-- Begin Stored rows --

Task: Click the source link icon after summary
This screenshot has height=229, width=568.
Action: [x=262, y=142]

-- End Stored rows --
-- Begin Stored rows --

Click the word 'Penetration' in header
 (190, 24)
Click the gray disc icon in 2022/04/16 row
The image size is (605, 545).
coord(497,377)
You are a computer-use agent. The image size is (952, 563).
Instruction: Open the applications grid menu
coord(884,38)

-- End Stored rows --

Could you reproduce word for word the lines of the records above, starting with the line containing "Task: Click the" and going on through the line containing "Action: [x=262, y=142]"?

Task: Click the source link icon after summary
This screenshot has height=229, width=568.
Action: [x=262, y=142]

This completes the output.